---------- INPUT RECORDS ----------
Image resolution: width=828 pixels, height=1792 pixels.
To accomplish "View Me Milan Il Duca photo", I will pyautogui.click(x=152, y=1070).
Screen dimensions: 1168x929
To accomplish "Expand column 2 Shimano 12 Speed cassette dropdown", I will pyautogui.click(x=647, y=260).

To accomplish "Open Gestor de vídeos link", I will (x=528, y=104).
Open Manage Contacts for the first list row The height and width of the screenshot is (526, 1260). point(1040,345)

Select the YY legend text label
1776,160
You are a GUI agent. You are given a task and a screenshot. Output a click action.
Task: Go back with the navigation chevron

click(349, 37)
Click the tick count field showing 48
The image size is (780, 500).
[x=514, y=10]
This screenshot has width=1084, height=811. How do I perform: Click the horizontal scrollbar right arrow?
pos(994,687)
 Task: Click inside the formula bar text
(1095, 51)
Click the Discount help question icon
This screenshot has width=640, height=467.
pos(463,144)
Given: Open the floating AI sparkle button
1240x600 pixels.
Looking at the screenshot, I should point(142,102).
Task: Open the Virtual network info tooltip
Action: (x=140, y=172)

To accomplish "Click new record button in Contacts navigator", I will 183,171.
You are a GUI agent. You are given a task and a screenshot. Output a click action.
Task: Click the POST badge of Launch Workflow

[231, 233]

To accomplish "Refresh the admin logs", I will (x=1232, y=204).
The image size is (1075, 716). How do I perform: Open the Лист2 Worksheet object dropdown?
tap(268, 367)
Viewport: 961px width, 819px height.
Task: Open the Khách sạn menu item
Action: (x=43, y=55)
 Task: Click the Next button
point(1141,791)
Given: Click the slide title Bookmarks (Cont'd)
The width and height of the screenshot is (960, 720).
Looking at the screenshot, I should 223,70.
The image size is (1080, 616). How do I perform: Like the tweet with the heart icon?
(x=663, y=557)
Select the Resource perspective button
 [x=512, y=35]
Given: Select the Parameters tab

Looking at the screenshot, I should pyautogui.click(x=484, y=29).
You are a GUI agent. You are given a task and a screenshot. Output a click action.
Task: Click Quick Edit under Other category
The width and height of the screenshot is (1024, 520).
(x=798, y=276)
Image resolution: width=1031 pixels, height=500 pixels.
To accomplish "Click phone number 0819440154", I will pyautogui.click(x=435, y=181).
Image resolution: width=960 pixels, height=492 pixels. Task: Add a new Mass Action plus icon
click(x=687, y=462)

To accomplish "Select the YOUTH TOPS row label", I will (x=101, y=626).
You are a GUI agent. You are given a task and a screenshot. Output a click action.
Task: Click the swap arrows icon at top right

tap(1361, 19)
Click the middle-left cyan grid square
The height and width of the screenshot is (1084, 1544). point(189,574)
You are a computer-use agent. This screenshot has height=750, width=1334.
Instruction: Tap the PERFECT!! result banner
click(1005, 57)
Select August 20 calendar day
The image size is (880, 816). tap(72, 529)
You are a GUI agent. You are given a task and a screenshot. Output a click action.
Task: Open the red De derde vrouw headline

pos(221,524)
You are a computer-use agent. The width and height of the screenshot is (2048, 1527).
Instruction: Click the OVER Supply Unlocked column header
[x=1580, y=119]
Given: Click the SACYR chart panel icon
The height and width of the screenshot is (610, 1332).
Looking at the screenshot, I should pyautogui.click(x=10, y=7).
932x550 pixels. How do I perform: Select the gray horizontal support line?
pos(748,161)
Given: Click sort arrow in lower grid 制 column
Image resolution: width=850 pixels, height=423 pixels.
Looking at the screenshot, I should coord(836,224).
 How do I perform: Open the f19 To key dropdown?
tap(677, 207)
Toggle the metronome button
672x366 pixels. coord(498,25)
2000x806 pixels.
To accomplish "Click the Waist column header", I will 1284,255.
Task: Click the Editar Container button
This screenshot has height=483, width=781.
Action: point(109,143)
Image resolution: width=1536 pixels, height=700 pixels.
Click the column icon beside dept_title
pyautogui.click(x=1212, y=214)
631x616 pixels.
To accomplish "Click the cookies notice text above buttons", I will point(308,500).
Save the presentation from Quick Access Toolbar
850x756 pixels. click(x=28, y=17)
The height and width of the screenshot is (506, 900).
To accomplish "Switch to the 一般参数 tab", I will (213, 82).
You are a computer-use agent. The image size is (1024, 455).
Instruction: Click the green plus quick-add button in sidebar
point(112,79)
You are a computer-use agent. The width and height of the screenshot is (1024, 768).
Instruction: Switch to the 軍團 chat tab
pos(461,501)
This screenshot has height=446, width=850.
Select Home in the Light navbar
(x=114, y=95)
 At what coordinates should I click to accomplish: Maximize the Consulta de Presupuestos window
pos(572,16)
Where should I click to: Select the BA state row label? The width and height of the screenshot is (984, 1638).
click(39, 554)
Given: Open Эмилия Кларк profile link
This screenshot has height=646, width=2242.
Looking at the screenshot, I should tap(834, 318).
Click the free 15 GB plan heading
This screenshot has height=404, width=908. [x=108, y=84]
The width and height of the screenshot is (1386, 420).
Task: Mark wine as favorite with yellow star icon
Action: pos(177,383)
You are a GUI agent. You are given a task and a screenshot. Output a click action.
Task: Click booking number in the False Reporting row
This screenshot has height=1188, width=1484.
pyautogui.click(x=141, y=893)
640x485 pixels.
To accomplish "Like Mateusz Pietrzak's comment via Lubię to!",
----------
HOW TO COMPLETE THIS TASK — Which of the lines above hold the word "link"? Copy each one.

RESPONSE FOR THIS EXERCISE —
To accomplish "Open Gestor de vídeos link", I will (x=528, y=104).
Given: Open Эмилия Кларк profile link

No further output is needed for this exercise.